▶ _Study text_
**********

- Genre: True crime
- Narrated by: Jay O. Sanders
- Country of origin: United States
- Original language: English
- No. of seasons: 1
- No. of episodes: 8

Production
- Executive producers: Robert Kirk Rob Lihani
- Producers: David Cargill David Connelly Joe Peicott Charlie Cook Nora Donaghy
- Running time: 60 minutes

Original release
- Network: ID
- Release: October 11 – November 29, 2010

= Hardcover Mysteries (TV series) =

Hardcover Mysteries is an American true crime television series that airs on the Investigation Discovery network. Debuting on October 11, 2010, Hardcover Mysteries is produced in conjunction with Digital Ranch Productions, Inc.

==Synopsis==
The series "travels inside the minds of America's most popular novelists to explore the crossover from fact to fiction." Best-selling crime fiction writers—including David Baldacci, Sandra Brown, and Kathy Reichs—host each episode, telling the story of a real life crime that helped inspire their fiction.

**********

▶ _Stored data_
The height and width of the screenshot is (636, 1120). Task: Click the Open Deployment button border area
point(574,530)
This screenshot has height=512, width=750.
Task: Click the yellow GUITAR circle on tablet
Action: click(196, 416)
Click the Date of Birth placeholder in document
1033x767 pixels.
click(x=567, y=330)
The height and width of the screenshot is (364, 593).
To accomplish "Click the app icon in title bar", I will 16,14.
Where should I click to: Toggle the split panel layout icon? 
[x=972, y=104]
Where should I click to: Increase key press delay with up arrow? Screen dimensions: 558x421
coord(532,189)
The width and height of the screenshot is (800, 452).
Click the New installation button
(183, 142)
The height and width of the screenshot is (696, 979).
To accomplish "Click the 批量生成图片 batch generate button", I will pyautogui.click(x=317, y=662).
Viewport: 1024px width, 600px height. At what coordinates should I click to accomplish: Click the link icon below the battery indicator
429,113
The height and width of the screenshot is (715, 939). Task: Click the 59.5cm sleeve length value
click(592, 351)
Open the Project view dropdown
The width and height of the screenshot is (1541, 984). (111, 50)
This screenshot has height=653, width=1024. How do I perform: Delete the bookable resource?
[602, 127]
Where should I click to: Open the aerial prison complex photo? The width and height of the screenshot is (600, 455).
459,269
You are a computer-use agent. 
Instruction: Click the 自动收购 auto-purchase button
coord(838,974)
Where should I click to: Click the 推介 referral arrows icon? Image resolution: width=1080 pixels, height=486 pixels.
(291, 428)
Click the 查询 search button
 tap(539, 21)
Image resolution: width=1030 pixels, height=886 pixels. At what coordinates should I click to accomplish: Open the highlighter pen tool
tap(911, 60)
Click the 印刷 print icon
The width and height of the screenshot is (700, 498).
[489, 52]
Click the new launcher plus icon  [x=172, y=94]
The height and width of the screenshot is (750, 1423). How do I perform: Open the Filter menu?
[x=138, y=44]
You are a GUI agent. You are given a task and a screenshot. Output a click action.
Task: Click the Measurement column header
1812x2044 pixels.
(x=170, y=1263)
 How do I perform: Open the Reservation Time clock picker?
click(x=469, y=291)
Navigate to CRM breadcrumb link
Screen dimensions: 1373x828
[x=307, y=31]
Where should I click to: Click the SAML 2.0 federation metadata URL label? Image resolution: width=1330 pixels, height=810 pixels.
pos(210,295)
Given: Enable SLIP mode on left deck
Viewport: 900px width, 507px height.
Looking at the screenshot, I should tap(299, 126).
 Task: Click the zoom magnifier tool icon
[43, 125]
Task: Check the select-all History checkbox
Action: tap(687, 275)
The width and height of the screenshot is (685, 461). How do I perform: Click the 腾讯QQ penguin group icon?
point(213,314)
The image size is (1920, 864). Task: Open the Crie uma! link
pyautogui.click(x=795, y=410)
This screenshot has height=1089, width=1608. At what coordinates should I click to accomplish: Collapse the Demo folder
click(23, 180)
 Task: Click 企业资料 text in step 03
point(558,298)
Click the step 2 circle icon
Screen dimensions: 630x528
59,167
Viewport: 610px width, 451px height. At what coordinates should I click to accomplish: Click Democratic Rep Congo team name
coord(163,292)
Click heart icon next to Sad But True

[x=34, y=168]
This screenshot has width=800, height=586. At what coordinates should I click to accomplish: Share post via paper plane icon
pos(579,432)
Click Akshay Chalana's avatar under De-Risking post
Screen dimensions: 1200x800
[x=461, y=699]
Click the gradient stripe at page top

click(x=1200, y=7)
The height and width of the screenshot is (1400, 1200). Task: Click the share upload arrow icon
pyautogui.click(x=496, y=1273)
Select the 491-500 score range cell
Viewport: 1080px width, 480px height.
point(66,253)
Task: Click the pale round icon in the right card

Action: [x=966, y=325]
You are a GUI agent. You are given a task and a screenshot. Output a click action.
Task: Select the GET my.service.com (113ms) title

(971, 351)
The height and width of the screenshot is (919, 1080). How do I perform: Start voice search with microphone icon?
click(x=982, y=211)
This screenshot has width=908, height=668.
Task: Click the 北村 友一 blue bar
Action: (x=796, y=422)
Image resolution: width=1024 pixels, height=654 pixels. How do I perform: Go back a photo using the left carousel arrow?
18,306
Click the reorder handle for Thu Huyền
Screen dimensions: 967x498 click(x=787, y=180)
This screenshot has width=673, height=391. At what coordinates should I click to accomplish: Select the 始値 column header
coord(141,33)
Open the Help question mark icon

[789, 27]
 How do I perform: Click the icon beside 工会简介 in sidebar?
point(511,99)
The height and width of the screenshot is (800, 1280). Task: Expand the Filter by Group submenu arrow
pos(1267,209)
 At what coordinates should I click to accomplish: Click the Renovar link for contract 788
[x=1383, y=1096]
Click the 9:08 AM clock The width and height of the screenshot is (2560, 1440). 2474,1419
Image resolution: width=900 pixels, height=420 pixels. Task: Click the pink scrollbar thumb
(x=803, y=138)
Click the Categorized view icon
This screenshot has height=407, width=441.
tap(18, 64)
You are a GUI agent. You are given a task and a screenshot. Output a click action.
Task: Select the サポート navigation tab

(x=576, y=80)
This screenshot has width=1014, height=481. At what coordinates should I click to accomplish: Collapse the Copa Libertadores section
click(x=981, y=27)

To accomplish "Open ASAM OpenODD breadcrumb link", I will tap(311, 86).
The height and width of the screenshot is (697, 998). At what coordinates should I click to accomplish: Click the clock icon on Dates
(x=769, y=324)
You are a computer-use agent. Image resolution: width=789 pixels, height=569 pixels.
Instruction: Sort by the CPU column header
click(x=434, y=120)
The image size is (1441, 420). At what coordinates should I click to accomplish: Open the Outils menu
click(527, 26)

**********

Pick up the Hardcover Mysteries article after its last sentence and continue it.

▶ _Result for this exercise_
The show is a mix of interviews, crime scene photographs, and cinematic reenactments. A New York Post review awarded the documentary series 3-out-of-4 stars.

==Episodes==
- "David Baldacci" - In 1964, D.C. socialite Mary Meyer was murdered. The revelation of Mary's diary, which detailed an affair with President Kennedy, leads many to conspiracy theories and became the partial basis for Baldacci's best-seller, Absolute Power.
- "Lisa Scottoline" - Detectives investigating the homicide of a 15-year-old girl uncover a shocking murder-for-hire scheme plotted by the victim herself. Lisa Scottoline, whose thrillers often explore family relationships, untangles the web of this family triangle.
- "Sandra Brown" - The body of a young man is found brutally murdered in East Texas. Investigators believe a local gang with a hateful agenda is behind the crime. Sandra Brown offers insight into this landmark hate-crime case, which inspired her book, The Witness.
- "Linda Fairstein" - A vast investigation into the disappearance of millionaire Manhattan socialite Irene Silverman uncovers two prime suspects, a mother-and-son killing team. Linda Fairstein provides a behind-the-scenes account of the police investigation.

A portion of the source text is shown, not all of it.